El superheroe ilegal y nacimiento de Cabronx, 23 de abril

Nace la historia del superhéroe del Bronx, con todos los detalles de la página uno y una parodia de un ejemplar de diario Machuca Daily newspaper. He empezado a trabajar en Knollwood, todo normal este viernes, tratado de caminar por Ferris pero al final gracias a un taxi he llegado a las 9. La propina de Duglemini salva el dia: 100. No he tenido donde dormir, la cama de la tía, francamente muy incómoda. Hace frío, baja la temperatura y hay amenaza permanente de lluvia. La chica que va a pedir trabajo es muy linda. Annerys queda en salir conmigo el domingo, me dice algo de sus decisiones con respecto a las Canarias.

Primer intento en el consulado, 21 de abril

Trato de renovar mi pasaporte, pero no tengo las tres fotos. Llego corriendo a Lehman para empezar el trabajo del Bronx Journal. En el camino tomo unas fotos de los carteles en Jerome, para Presencias. Voy con Yini a comprar el almuerzo en la cafetería. Yini estaba un poco tensa y se le ha derramado el llanto. Almuerzo en el despacho de Patricio, que me habla de Cadena, un poeta venezolano, de los mejores. Yo le hablo de Watanabe. El chasco ha sido lo de ir hasta Castle Hill, luego de deshacernos del borracho que buscaba donde mear en Lehman, para tomarle fotos al boxeador Joey Rios. No hay Ríos y ha sido una hora de viaje. Molesto llamo al estudiante encargado de la nota y a la directora, Marjorie Rosen. Ando medio down por Manhattan, buscando el libro de Steven Wallace en Strand (han cerrado buena parte de la tienda por reparaciones) hasta que me como un sandwich buenazo en una deli cerca de Union Square y me empieza a funcionar el cerebro. Llego tarde a casa, pongo el despertador para las 5:50 am.

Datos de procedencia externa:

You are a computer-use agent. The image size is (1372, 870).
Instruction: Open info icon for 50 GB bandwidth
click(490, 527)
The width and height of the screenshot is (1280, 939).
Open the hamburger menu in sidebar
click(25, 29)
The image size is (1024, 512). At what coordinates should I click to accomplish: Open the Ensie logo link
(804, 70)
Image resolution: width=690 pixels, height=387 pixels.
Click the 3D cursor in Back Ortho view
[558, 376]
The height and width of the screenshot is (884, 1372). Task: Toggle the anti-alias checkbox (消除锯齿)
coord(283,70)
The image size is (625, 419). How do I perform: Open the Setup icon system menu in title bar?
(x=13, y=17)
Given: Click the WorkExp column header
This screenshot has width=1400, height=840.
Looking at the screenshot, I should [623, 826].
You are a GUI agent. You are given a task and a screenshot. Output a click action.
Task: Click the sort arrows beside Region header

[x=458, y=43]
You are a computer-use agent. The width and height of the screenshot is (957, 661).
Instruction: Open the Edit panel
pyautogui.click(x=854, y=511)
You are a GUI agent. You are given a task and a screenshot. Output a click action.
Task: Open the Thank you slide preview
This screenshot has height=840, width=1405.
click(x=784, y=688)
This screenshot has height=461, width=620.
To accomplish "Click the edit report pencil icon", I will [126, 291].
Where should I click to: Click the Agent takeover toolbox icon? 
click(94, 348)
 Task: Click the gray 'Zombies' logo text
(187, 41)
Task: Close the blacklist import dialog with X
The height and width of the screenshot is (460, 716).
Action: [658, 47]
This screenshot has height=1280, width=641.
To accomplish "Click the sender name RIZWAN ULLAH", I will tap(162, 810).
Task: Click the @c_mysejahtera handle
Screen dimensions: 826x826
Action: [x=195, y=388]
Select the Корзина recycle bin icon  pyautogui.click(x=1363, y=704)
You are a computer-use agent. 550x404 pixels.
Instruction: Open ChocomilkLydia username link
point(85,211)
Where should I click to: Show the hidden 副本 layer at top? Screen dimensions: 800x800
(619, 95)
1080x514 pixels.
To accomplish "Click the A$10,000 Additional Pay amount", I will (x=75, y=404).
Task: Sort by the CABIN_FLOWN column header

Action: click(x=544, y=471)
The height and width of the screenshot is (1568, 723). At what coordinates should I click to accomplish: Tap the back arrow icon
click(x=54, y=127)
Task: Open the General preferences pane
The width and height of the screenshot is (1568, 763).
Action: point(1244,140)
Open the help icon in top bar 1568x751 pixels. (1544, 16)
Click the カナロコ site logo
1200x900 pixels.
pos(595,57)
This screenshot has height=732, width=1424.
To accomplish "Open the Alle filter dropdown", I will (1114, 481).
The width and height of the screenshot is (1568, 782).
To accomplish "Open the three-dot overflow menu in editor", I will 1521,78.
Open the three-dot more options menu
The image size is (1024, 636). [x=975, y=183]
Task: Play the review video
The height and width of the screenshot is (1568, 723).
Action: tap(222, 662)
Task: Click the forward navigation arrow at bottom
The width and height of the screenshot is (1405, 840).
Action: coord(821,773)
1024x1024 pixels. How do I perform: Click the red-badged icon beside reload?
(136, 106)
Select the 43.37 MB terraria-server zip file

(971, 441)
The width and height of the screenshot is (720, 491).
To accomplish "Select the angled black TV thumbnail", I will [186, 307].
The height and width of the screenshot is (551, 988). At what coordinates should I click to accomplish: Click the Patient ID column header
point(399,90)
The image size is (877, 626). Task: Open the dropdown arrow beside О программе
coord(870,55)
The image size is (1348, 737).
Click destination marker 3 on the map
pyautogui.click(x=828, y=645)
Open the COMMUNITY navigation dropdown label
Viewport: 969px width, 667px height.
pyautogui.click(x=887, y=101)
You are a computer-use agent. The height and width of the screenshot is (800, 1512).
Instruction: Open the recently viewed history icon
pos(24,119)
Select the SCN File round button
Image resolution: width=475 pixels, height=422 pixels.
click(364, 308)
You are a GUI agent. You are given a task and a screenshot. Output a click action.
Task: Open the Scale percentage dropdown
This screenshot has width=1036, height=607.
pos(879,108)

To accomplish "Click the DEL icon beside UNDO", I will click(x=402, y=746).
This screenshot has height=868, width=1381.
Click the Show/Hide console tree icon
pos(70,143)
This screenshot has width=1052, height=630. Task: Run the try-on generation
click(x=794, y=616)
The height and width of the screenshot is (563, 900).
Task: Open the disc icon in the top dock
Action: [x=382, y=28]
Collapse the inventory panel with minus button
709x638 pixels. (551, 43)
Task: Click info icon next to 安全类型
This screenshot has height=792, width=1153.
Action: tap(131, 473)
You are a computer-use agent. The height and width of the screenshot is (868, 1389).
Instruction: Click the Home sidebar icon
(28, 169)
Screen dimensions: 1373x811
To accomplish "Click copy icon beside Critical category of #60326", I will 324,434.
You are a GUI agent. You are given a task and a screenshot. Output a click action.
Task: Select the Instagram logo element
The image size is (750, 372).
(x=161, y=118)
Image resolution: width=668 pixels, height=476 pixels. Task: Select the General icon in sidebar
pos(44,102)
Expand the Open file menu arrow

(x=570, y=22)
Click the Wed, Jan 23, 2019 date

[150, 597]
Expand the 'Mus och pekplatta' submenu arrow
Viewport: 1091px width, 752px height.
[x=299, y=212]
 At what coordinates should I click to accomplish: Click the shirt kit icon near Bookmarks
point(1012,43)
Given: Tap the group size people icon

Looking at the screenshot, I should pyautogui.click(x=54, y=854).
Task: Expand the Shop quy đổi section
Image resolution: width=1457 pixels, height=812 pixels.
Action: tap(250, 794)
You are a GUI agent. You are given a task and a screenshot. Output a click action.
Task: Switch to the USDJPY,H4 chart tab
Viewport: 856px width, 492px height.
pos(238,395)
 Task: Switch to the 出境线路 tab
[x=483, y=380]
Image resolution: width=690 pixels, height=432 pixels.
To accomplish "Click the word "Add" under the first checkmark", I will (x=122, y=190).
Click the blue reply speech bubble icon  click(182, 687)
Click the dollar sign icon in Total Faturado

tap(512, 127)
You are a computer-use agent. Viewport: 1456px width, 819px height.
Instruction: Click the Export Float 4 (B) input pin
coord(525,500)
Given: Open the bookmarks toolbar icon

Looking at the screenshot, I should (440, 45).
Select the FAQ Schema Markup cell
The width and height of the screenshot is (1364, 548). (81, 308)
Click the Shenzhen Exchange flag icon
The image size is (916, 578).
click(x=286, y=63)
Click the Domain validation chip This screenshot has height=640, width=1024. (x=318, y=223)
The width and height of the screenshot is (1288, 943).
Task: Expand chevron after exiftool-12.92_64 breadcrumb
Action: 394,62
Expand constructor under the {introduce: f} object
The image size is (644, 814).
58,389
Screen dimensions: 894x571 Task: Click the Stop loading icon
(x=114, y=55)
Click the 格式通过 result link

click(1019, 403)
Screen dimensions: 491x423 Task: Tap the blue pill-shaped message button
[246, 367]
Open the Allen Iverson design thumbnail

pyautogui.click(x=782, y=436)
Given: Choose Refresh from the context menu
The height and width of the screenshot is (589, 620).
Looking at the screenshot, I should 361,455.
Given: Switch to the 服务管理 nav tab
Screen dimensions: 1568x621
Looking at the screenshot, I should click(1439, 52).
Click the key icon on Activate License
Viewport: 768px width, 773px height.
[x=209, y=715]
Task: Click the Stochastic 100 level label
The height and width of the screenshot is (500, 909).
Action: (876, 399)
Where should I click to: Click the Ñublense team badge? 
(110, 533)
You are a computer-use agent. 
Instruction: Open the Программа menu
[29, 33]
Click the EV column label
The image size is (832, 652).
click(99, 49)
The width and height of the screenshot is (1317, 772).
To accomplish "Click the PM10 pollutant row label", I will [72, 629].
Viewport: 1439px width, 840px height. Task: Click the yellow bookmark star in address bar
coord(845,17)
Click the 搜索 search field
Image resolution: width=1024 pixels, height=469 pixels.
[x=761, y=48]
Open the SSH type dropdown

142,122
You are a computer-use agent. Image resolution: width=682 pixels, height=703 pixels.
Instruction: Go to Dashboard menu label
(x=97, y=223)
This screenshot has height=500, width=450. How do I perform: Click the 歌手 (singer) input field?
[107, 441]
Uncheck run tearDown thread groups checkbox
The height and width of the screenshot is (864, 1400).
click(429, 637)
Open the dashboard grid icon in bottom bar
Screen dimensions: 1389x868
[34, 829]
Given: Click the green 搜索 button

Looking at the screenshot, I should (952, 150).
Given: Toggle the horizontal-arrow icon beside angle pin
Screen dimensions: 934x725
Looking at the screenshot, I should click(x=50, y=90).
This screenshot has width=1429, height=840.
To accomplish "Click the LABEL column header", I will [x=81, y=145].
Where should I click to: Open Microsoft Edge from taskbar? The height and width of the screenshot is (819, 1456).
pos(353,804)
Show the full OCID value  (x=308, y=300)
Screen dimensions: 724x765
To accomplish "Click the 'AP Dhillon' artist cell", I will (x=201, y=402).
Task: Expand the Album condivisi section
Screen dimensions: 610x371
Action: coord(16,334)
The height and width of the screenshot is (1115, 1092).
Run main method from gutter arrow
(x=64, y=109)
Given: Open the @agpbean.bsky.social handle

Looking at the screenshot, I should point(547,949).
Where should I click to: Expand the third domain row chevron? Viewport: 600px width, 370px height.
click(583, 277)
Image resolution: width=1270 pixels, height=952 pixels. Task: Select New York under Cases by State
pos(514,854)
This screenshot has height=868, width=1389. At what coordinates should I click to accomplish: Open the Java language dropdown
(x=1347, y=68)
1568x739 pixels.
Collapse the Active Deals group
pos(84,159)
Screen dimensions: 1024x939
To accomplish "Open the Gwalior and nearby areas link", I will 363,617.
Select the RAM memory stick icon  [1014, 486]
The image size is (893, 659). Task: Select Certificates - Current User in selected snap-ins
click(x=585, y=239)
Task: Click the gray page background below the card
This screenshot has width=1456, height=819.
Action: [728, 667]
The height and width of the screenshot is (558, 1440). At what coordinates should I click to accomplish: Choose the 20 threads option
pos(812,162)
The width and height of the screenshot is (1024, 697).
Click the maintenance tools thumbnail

Rima del viejo marinero, 19 de abril

En la clase de Carling canta su historia el viejo marinero de Coleridge, que vemos junto a las ilustraciones de Dore en el libro que se pasea de carpeta en carpeta.

Coleridge, estaba bien metido en el hachis y sin embargo a mediana edad, volvio para regalarle a Inglaterra una serie de poemas memorables. He estado todo el dia preparando mi clase sobre comics europeos y latinoamericanos. De Mafalda a Moebius. La clase me ha gustado, pero ha quedado corta y el aburrimiento de los estudiantes, a los que les suena a chino Mafalda, Asterix y Herge, me parece muy patético.

Tuve un problema con la tiza, creo que de tanto respirar la pizarra, me ha empezado un feo dolor de cabeza. Patricio me lleva a las instalaciones de teatro y comenta los progresos hechos desde que asume a su cargo ese departamento. El cuento que me ha pedido para el Bronx Journal: Presencias, parece que le gusta y le va a dar dos páginas.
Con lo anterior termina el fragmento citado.